Work to complete :: Show each line of the items below that contains the word "will".

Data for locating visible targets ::
Start

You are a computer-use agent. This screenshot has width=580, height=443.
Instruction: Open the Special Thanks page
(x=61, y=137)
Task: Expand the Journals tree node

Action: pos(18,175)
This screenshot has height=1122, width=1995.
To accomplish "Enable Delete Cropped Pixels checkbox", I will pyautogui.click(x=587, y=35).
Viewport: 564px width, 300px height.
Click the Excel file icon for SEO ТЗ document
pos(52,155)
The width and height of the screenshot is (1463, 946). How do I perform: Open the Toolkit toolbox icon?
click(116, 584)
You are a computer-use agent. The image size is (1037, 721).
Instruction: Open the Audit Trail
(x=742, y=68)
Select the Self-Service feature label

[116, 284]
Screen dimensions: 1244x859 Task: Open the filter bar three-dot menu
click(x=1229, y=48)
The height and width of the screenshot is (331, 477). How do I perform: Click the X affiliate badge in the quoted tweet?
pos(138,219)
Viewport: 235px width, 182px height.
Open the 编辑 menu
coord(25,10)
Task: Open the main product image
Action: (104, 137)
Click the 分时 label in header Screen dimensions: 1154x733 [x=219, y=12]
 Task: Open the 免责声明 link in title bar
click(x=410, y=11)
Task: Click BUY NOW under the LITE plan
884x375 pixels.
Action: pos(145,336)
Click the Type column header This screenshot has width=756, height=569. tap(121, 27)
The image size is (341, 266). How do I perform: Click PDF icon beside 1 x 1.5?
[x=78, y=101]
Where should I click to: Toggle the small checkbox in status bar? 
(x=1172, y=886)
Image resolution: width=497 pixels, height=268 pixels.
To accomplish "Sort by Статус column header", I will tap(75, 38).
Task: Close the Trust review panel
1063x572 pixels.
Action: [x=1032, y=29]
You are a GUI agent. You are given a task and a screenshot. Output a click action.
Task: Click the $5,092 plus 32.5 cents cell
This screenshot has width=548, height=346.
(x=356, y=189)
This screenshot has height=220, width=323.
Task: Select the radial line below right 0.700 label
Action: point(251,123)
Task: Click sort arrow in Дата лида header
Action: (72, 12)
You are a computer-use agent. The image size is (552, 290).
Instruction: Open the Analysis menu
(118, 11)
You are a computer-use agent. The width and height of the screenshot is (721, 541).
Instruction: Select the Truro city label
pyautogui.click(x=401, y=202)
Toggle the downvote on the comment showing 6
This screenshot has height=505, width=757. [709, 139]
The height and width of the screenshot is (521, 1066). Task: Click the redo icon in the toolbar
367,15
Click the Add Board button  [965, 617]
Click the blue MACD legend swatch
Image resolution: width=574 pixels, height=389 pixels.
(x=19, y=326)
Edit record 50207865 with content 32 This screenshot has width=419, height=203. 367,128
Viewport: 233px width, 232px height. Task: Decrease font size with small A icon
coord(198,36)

End

Answer to the task ::
To accomplish "Enable Delete Cropped Pixels checkbox", I will pyautogui.click(x=587, y=35).
To accomplish "Sort by Статус column header", I will tap(75, 38).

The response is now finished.